Friday, December 9, 2011

Swimming Left When the World Swims Right

December 9, 2011
There are lots of fish in the sea—thousands of them. They vary in size and color and temperament and habit, but they’re all out there, swimming in the sea—you know, propelling themselves along with their fins and tails, and co-habitating with the other fish in their vicinity. They know other fish. They get other fish. They know that some of the fish out there are predators, and some are prey. They know which fish they have a symbiotic relationship with—the ones you might call friends, even if they don’t run around in the same school.
So there they are, swimming around, doin’ their own fishy thing. It comes naturally to them. They don’t worry about belonging; they’re surrounded by lots of fish just like them. They fit in; they know where they stand with one another, so to speak.

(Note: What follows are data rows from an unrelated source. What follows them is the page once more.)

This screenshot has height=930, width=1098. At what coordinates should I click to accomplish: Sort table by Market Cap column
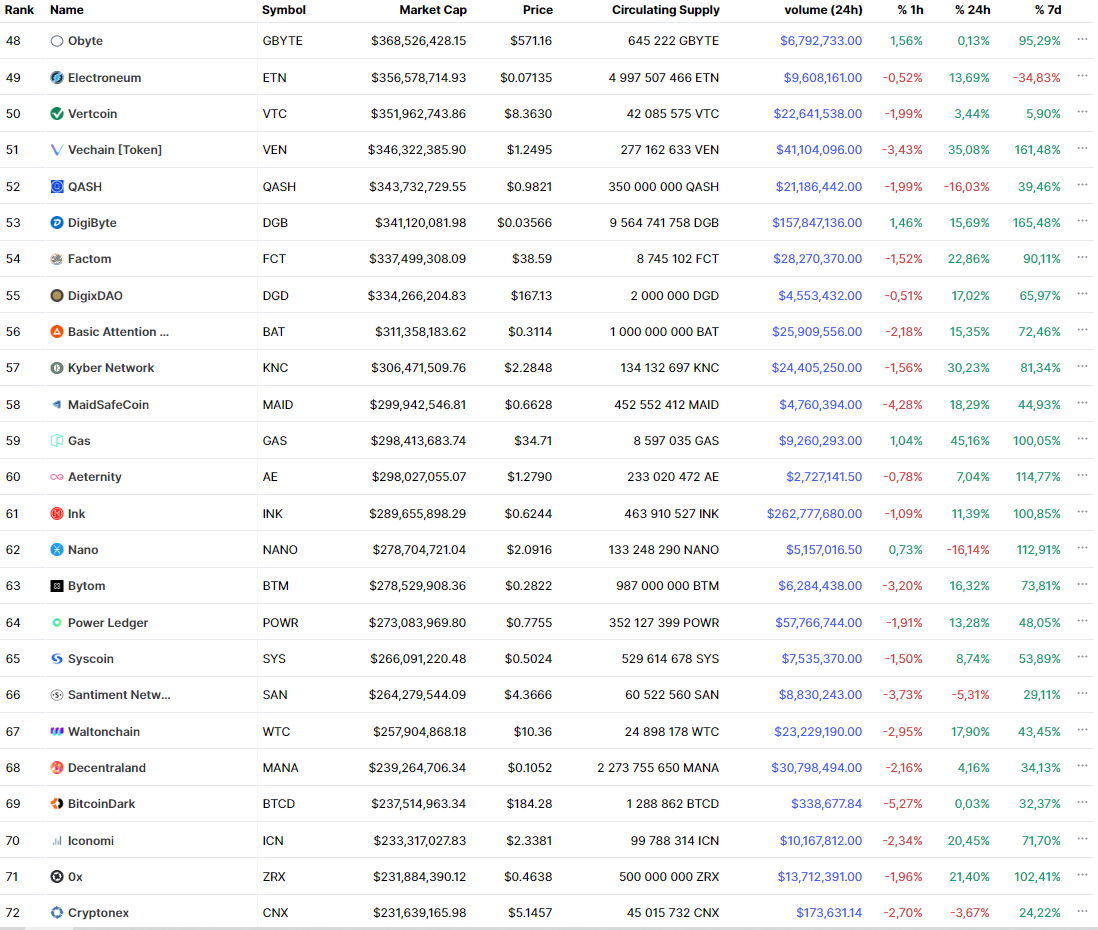[432, 10]

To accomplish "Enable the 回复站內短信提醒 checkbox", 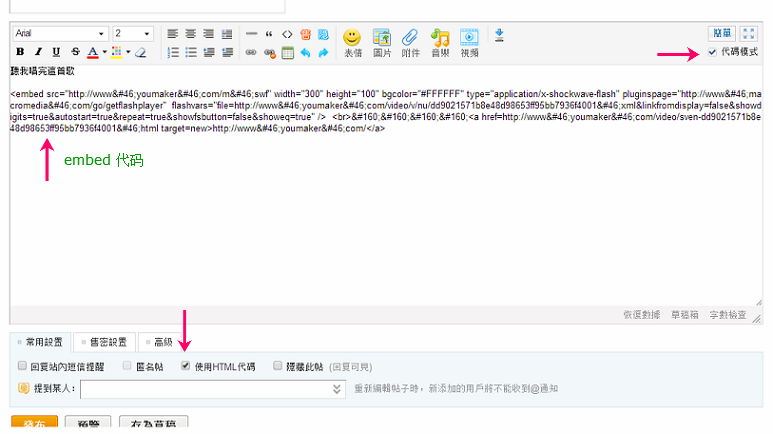I will coord(23,366).
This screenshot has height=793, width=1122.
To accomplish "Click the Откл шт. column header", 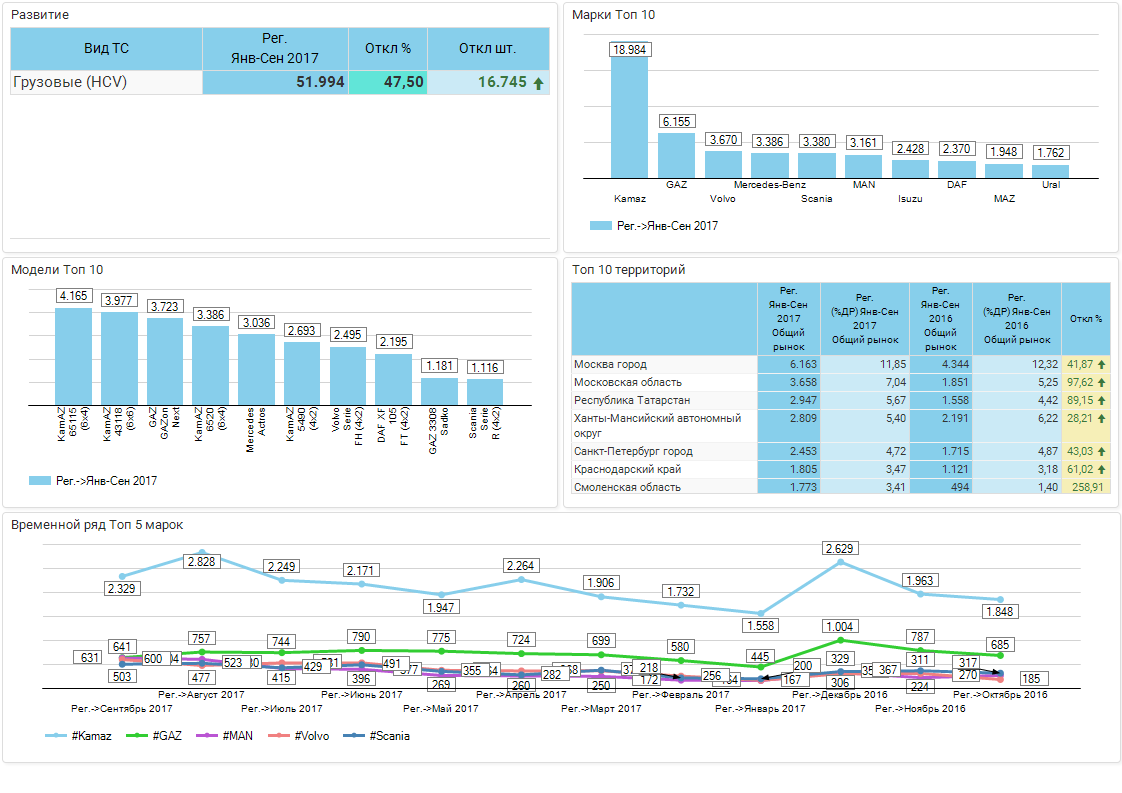I will tap(487, 48).
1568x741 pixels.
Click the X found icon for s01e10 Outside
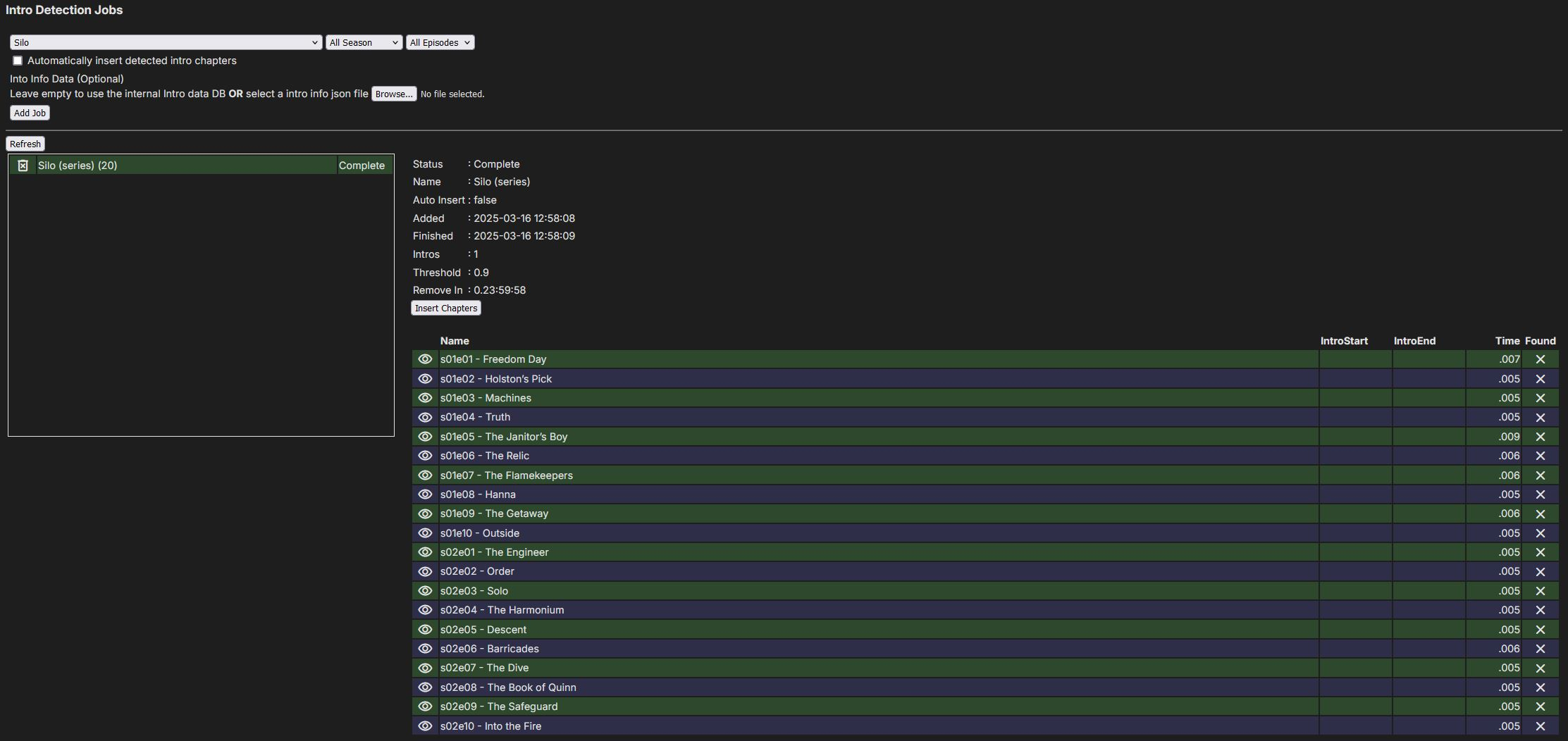[x=1540, y=533]
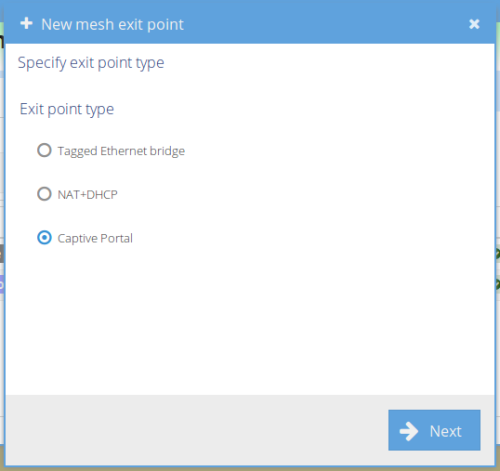500x471 pixels.
Task: Click the NAT+DHCP label text
Action: pos(88,194)
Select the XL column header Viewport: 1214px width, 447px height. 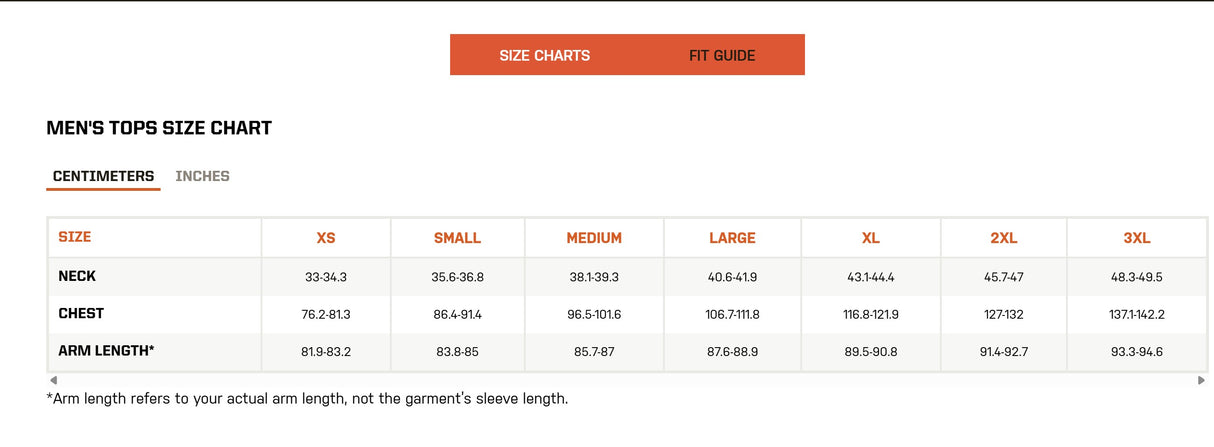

Let’s say in the midst of all of these beautiful fish is a sea turtle. Now, sea turtles are wonderful creatures in their own right. Unique. Beautiful. Just not fish. They swim in their own way; they do their own thing. They swim with the fish, but not really with the fish. So here’s this turtle—a very cool turtle indeed—but he’s flying kind of solo. As it turns out, it’s not even clear that he recognizes he’s a turtle. He moves with the schools of fish, joining this one and that one for awhile, but even though those schools of fish have very highly developed means of communicating with one another, the turtle never can quite catch on. Turtles communicate differently, you see. And if you don’t even know you’re a turtle, well, that can make it tough to understand why you’re not getting the same picture as all the other fish in the school. Why all the other fish understand that here is where the school turns left, here is where the school jags right. Turtle, try as he might, doesn’t always get the message. Oh, he’s clever, that turtle, and even though he doesn’t speak the language he gets the general idea of what all the other fish get. The nuances, though—those are tough if you’re a turtle in a fish world. But the turtle doesn’t know any other way to be than a turtle in a fish world.
Until. Until one of two things happen. First, turtle can find another group of turtles—all still unique, their own individual turtle, but a group, nonetheless. Turtles who can communicate, who really speak each other’s language. Turtles who celebrate their ‘turtleness’ and accept one another for that. With whom Turtle comes to recognize his true self. Second, one of the fish in the school our turtle has joined learns his language, reaches out, includes him, and begins to teach him the nuances of her school. Who lets him know that there’s no such thing as fish or turtle to her; there is only friendship among fellow swimmers in the sea.
How amazingly cool when, in fact, both of those things happen at the same time.